When you commit to a business partnership, you are not making a lifetime
commitment like marriage. Nevertheless, some business dissolutions can
be as messy as divorce. To avoid legal trouble, follow the steps below
when you dissolve a business.
Step 1: Consult Your Partnership Agreement
Unfortunately, a written partnership agreement is not required in the state
of California. Fortunately, most business partners draft one anyway. If
you and your business partner were lucky enough to create this legal document,
it should have all the answers you need when it comes to dissolution.
If not, you may have to follow the guidelines set out in
California’s Uniform Partnership Act. While the legislation may not consider the unique aspects of your business
partnership, it will protect you from unfair distribution of debts and assets.
Step 2: Make the Decision Unanimous
When you dissolve your business, you’ll want to hold a vote between
you and your partner(s). If the business is over, this vote should be
unanimous or at least win majority consent. Write down the results of the vote.
Obviously, dissolving a partnership is much more difficult when one person
doesn’t want to do it. If you drafted a partnership agreement, you
may have discussed ways for one partner to buy out another and keep the
business going. If not, you may need to hire a
business law attorney to guide you through the process and help you adhere to the Uniform Partnership Act.

#### [JOB A]
Transcribe the part of the text on dissolving a business partnership that opens with the words containing "Obviously, dissolving a" and closes with "the Uniform Partnership Act.".

#### [DATA TO USE]

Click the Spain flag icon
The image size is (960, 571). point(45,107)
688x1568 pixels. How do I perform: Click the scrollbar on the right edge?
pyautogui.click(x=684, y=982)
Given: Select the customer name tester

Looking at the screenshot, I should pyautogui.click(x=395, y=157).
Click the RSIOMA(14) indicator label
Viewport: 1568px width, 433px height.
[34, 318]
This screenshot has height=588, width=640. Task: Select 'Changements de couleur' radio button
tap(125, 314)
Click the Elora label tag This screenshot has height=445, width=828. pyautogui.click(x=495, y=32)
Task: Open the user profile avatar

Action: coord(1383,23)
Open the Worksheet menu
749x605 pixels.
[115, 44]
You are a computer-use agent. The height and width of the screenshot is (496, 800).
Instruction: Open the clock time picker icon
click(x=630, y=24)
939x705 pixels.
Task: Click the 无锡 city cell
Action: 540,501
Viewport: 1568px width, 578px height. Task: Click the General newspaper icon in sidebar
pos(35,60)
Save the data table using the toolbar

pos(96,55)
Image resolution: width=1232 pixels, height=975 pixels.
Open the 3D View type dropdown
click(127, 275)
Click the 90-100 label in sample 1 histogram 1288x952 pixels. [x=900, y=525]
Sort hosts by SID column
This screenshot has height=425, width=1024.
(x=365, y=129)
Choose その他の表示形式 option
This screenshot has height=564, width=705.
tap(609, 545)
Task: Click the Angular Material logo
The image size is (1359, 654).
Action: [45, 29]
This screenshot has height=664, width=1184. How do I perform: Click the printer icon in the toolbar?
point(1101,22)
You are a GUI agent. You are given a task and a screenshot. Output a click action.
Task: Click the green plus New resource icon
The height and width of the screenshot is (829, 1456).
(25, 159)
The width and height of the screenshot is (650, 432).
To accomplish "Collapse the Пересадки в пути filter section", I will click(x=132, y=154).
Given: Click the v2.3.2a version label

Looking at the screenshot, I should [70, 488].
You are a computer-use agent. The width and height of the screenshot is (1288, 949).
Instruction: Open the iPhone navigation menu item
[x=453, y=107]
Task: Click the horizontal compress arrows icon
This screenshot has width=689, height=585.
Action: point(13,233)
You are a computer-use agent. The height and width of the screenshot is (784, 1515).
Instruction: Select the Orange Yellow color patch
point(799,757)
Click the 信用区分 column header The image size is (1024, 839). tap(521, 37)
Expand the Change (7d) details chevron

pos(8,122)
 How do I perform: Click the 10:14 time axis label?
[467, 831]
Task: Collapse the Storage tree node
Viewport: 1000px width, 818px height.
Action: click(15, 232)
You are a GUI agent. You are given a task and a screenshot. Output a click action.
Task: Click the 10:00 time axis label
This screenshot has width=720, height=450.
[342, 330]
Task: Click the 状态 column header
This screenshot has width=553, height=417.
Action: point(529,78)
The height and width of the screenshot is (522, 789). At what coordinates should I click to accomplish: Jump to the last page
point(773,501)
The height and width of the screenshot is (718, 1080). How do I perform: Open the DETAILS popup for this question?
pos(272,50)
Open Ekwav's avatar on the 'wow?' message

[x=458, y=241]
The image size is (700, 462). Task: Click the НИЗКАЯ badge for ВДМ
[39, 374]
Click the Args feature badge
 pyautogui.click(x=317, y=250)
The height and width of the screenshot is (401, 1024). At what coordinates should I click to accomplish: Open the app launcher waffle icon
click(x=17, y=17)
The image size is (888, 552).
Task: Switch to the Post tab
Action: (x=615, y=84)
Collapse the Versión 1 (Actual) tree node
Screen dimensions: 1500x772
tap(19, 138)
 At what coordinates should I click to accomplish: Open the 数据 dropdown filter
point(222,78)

#### [JOB B]
Update the records from their first line through the line containing "Looking at the screenshot, I should [70, 488].", both included, replacing "printer icon" with "print icon" and leaving everything else unchanged. Return only those lines.

#### [EXPECTED OUTPUT A]
Obviously, dissolving a partnership is much more difficult when one person
doesn’t want to do it. If you drafted a partnership agreement, you
may have discussed ways for one partner to buy out another and keep the
business going. If not, you may need to hire a
business law attorney to guide you through the process and help you adhere to the Uniform Partnership Act.

#### [EXPECTED OUTPUT B]
Click the Spain flag icon
The image size is (960, 571). point(45,107)
688x1568 pixels. How do I perform: Click the scrollbar on the right edge?
pyautogui.click(x=684, y=982)
Given: Select the customer name tester

Looking at the screenshot, I should pyautogui.click(x=395, y=157).
Click the RSIOMA(14) indicator label
Viewport: 1568px width, 433px height.
[34, 318]
This screenshot has height=588, width=640. Task: Select 'Changements de couleur' radio button
tap(125, 314)
Click the Elora label tag This screenshot has height=445, width=828. pyautogui.click(x=495, y=32)
Task: Open the user profile avatar

Action: coord(1383,23)
Open the Worksheet menu
749x605 pixels.
[115, 44]
You are a computer-use agent. The height and width of the screenshot is (496, 800).
Instruction: Open the clock time picker icon
click(x=630, y=24)
939x705 pixels.
Task: Click the 无锡 city cell
Action: 540,501
Viewport: 1568px width, 578px height. Task: Click the General newspaper icon in sidebar
pos(35,60)
Save the data table using the toolbar

pos(96,55)
Image resolution: width=1232 pixels, height=975 pixels.
Open the 3D View type dropdown
click(127, 275)
Click the 90-100 label in sample 1 histogram 1288x952 pixels. [x=900, y=525]
Sort hosts by SID column
This screenshot has height=425, width=1024.
(x=365, y=129)
Choose その他の表示形式 option
This screenshot has height=564, width=705.
tap(609, 545)
Task: Click the Angular Material logo
The image size is (1359, 654).
Action: [45, 29]
This screenshot has height=664, width=1184. How do I perform: Click the print icon in the toolbar?
point(1101,22)
You are a GUI agent. You are given a task and a screenshot. Output a click action.
Task: Click the green plus New resource icon
The height and width of the screenshot is (829, 1456).
(25, 159)
The width and height of the screenshot is (650, 432).
To accomplish "Collapse the Пересадки в пути filter section", I will click(x=132, y=154).
Given: Click the v2.3.2a version label

Looking at the screenshot, I should [70, 488].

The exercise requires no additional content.